Making Xi Jinping now even more powerful, the Chinese Communist Party Congress re-elected him last week to a third term as its general secretary. That makes Xi the first leader to serve three terms since Mao Zedong, who founded the People’s Republic of China in 1949. The Party Congress also assures Xi’s re-election as China’s president next year to an unprecedented third, five-year term. His allies have been given all the spots in the party’s Standing Committee, the highest-ranking party organ, and nearly all analysis of the congress concludes that Xi has dramatically concentrated and centralized power in himself and the CCP leadership. But China is an enormous country, of some 1.4 billion people, with the world’s second-largest economy and thousands of companies trading around the world—along with a rapidly growing military that’s continually increasing its operations throughout the Asia-Pacific. So what will Xi’s consolidating power in Beijing mean?
Scott Kennedy is a senior adviser and Trustee Chair in Chinese business and economics at the Center for Strategic and International Studies in Washington and the author or editor of several books on China. In Kennedy’s view, Xi’s increasing dominance will lead to critical changes and a measure of resistance. More power will shift to the party, at expense of all the country’s other institutions—even the government. For the outside world, Xi’s entrenched control will mean even more of his more aggressive and confrontational approach in the Asia-Pacific region and to Western countries—an approach that breaks with the policies of his predecessors. But it remains an open question, Kennedy says, how well Xi’s concentration of power will succeed. Institutions in the enormous state bureaucracy—and outside of the government—have accumulated their own power over decades now, and they will continue to pursue their own goals. And it’s not clear that the party has the capability to manage or perform all the tasks and functions other institutions have been carrying out. The most pressing questions, to Kennedy, are when and how—and how well—the party will be able to move the country’s sprawling public-health system out of its zero-Covid policy, which has shut down even China’s largest cities over a few coronavirus cases and caused massive economic losses.

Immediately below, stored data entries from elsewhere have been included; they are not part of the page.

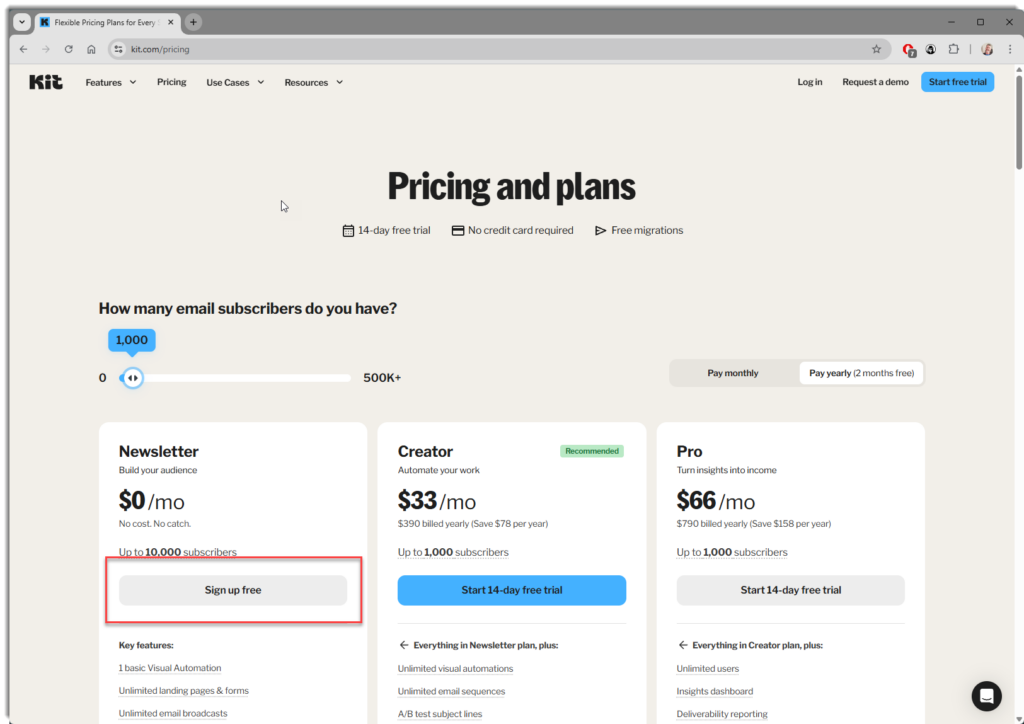Click the Sign up free button
This screenshot has width=1024, height=724.
click(x=233, y=590)
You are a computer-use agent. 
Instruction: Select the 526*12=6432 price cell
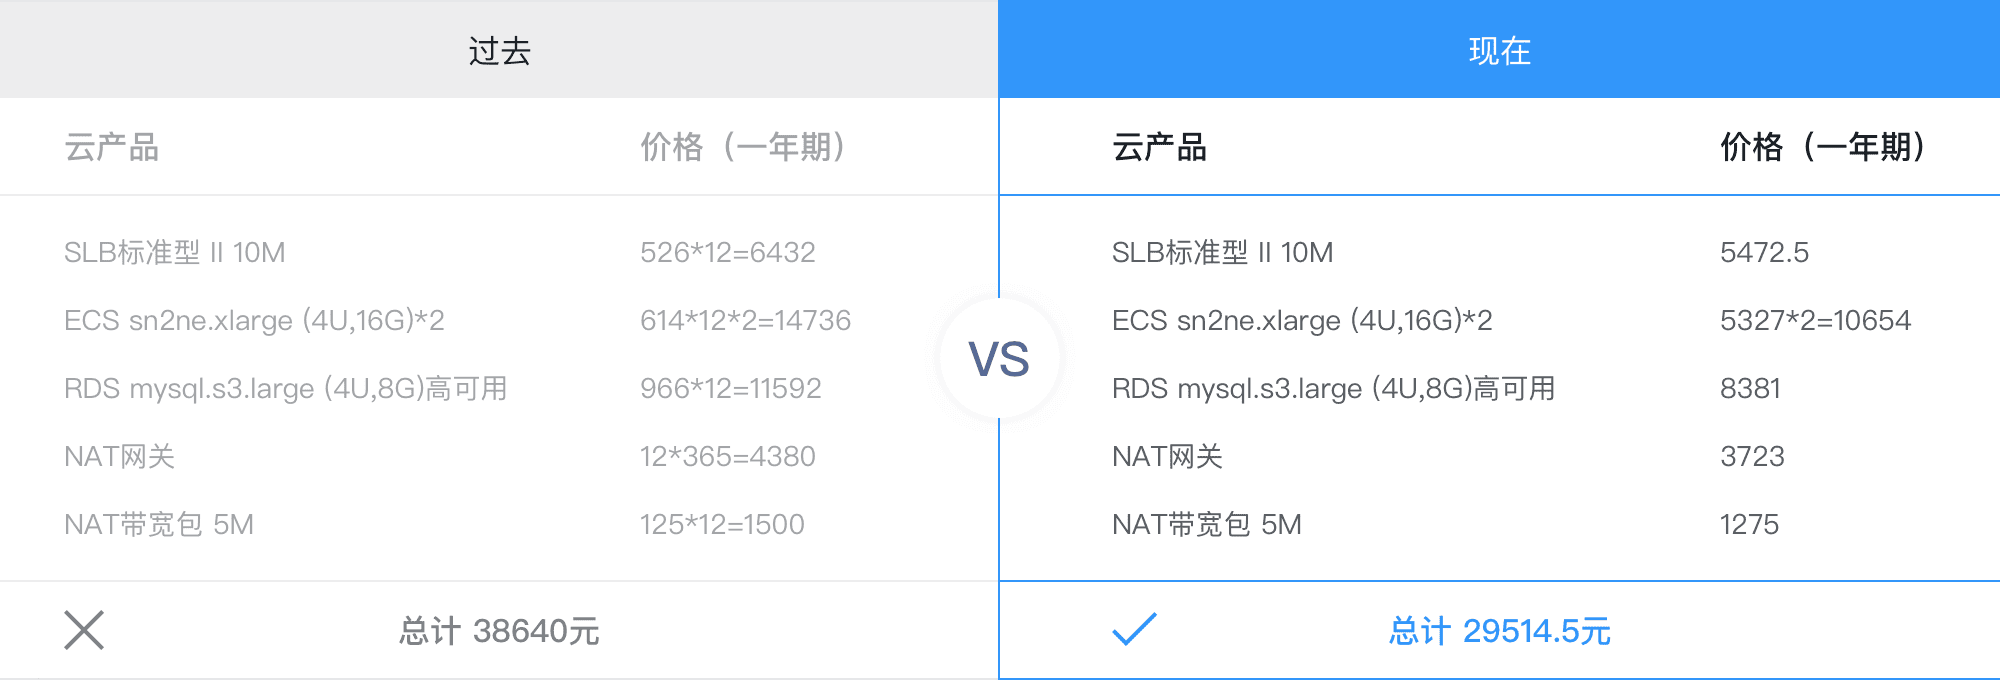(x=727, y=252)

Michael Bluhm: What do you expect to be the biggest changes coming out of the Party Congress?
Scott Kennedy: Xi Jinping solidified his hold on power for a very long time. And he signaled that the policy trajectory that he has moved China along since he took power is going to continue—even if that rubs certain groups in China, the U.S., and the West the wrong way. He’s set on a path to maintain the Communist Party’s hold on power—which is job number one—and to continue moving toward what he sees as China’s inevitable economic success and the recovery of its international influence.
Xi knows that a lot of people disagree with what he’s doing—and he’s decided that they’re all wrong. The speech he gave at the beginning of the party congress included not a single change in substance or tone. The new leadership lineup announced on Sunday is full of his political allies. There is no balancing faction or ideology in the Politburo or the Standing Committee—the party’s most powerful organs.
We should expect China to try to move in the direction Xi says he wants to move in, whatever the consequences for the rest of the world. But there’s often a gap between what leaders want and what actually occurs. And that doesn’t mean that the U.S. and the rest of the world are powerless and just need to sit and watch or prepare for war or decoupling the United States from China. A lot of commercial and political diplomacy can still be done.